In patients with localized gastric cancer, approximately 75% of patients survive if the cancer has not spread to the lymph nodes. When the lymph nodes are involved with cancer, the survival duration decreases despite surgical removal of lymph nodes. When cancer is found in the lymph nodes, it suggests the cancer is spreading away from the stomach making surgical treatment less likely to be capable of removing all the cancer. Other therapies that can destroy cancer cells throughout the body are needed if patients are to be cured. Chemotherapy is one such approach and some, but not all clinical trials have suggested that chemotherapy given after surgery may prevent recurrences.

Doctors in Canada analyzed 13 clinical trials performed to determine the effectiveness of chemotherapy after surgery in preventing recurrences. In all these trials there was a control group that did not receive chemotherapy. The doctors found that 65% of untreated patients would suffer recurrence compared to 61% of patients receiving adjuvant chemotherapy. There were modest trends toward benefit from the more modern chemotherapy treatment regimens and greater benefit in patients with cancer involving the lymph nodes.
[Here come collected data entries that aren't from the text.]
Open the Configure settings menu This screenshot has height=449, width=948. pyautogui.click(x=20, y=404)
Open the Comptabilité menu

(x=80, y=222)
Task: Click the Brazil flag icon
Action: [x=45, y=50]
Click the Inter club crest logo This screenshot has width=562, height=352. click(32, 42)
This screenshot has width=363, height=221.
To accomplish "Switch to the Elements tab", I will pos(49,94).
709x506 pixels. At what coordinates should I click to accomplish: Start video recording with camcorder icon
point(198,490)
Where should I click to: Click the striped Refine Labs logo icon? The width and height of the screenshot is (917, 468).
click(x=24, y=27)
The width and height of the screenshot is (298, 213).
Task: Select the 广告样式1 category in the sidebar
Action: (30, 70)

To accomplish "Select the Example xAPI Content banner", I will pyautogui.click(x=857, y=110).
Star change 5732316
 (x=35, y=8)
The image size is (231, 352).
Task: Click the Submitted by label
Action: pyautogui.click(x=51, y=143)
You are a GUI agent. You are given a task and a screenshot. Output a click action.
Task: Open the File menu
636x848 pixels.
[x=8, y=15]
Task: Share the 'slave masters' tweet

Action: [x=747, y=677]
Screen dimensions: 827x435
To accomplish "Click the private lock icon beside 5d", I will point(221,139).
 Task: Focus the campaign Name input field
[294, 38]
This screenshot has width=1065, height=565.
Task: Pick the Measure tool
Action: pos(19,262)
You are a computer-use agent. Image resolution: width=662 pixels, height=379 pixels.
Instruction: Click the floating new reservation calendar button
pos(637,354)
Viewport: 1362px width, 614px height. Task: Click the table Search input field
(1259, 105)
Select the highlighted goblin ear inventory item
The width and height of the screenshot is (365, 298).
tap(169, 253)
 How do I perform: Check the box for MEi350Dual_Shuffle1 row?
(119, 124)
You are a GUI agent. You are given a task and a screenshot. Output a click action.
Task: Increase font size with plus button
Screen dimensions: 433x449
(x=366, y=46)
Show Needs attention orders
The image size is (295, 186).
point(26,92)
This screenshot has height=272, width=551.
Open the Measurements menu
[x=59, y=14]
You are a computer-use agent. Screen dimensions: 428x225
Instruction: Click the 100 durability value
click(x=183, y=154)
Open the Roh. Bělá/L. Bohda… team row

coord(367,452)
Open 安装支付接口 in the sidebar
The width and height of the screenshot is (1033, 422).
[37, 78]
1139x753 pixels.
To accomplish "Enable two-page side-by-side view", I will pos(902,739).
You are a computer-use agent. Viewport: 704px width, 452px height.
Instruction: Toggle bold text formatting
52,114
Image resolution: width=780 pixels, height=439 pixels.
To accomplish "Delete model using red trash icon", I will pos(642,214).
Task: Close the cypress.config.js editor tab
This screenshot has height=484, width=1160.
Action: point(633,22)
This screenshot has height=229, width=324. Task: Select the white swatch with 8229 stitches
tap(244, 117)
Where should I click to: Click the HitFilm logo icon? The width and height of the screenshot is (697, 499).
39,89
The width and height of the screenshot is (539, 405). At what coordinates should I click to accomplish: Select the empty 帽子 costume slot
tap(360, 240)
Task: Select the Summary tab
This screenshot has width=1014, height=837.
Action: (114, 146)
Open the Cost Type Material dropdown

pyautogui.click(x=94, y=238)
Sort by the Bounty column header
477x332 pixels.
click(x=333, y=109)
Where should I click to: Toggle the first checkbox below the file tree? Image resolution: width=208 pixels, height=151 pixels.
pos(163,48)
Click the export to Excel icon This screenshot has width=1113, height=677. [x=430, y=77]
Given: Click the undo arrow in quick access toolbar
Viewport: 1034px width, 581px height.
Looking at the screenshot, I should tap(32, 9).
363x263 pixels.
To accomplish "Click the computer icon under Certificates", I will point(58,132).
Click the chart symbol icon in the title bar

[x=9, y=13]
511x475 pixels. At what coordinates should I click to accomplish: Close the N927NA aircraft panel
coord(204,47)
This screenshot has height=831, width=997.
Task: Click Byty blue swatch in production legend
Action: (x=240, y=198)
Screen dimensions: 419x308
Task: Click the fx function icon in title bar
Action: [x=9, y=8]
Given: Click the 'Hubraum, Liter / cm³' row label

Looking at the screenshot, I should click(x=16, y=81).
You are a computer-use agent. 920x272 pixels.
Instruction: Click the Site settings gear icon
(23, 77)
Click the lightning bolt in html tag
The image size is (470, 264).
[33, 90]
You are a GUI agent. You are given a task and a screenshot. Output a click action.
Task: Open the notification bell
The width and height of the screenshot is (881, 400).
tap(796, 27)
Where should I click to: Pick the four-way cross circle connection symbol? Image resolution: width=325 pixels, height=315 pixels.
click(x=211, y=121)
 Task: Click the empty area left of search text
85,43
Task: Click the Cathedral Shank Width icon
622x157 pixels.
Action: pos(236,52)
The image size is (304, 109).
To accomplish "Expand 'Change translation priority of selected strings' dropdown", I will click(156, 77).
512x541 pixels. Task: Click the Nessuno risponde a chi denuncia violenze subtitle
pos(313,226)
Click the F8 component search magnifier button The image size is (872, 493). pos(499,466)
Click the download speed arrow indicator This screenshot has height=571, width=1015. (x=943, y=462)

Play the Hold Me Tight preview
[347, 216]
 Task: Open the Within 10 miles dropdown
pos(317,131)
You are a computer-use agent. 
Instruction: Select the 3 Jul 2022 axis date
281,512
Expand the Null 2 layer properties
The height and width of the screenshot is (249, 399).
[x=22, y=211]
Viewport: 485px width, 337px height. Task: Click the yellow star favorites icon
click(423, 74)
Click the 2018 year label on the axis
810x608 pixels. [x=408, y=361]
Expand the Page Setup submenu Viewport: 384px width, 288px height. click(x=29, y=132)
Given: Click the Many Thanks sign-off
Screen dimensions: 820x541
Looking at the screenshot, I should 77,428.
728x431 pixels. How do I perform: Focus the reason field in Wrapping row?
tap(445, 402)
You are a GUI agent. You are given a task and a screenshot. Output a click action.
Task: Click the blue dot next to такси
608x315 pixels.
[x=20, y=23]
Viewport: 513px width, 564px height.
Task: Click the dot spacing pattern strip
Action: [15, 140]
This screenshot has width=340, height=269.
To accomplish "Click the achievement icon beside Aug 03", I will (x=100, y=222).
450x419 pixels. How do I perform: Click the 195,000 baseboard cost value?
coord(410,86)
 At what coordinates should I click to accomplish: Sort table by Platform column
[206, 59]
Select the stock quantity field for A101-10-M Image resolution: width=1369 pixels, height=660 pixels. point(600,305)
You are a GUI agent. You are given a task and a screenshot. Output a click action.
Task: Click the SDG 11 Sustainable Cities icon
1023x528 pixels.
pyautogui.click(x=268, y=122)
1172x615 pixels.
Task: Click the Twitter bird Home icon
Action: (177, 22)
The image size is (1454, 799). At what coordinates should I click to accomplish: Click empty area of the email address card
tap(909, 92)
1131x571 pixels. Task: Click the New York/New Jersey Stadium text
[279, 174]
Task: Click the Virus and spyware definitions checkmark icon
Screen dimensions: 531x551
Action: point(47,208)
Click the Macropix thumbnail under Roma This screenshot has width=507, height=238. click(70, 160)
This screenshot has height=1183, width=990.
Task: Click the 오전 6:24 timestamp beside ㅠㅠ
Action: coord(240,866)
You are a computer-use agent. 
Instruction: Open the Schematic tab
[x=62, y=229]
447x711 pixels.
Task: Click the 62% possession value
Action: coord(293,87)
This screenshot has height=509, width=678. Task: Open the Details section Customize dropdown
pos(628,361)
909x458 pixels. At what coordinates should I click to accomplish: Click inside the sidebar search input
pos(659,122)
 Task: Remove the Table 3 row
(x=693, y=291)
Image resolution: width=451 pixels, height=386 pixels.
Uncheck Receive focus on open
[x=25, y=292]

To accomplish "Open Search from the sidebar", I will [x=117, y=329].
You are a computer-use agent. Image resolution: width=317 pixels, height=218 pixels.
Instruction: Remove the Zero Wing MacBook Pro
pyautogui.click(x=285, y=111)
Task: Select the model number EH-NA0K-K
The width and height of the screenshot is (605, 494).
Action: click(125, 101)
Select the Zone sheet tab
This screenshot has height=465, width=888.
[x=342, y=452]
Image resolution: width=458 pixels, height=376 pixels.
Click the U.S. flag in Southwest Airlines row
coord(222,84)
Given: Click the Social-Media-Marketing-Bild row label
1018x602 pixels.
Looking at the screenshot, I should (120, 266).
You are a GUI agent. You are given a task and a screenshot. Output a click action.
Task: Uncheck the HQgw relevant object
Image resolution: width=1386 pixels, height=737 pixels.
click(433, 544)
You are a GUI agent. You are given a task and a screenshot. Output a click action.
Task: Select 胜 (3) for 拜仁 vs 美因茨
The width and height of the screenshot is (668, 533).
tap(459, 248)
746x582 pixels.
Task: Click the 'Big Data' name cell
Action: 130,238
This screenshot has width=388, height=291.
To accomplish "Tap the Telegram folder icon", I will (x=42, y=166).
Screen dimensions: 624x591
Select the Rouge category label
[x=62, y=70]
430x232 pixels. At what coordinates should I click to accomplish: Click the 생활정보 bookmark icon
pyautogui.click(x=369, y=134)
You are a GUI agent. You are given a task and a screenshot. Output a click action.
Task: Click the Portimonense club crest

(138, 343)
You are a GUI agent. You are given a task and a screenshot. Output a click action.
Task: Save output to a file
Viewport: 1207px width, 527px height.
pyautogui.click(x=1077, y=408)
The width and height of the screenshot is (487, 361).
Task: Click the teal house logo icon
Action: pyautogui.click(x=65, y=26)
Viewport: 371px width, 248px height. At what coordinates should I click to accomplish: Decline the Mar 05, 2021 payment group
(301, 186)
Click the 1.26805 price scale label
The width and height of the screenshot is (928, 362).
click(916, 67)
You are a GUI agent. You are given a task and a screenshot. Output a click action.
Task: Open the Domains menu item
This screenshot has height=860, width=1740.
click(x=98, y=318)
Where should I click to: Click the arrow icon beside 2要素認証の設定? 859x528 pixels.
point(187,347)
These doctors suggested that future trials concentrate on patients who have complete surgical resection but have lymph nodes containing cancer. “The general perception in the oncology community is that adjuvant chemotherapy does not work in gastric cancer. However, our results suggest that this may be too pessimistic a view.” “Randomized trials in this area should be undertaken, with a supportive care only control arm, until a satisfactory strategy can be identified.” ( European Journal of Cancer, Vol 35, Issue No 7, pp 1059-1064, 1999).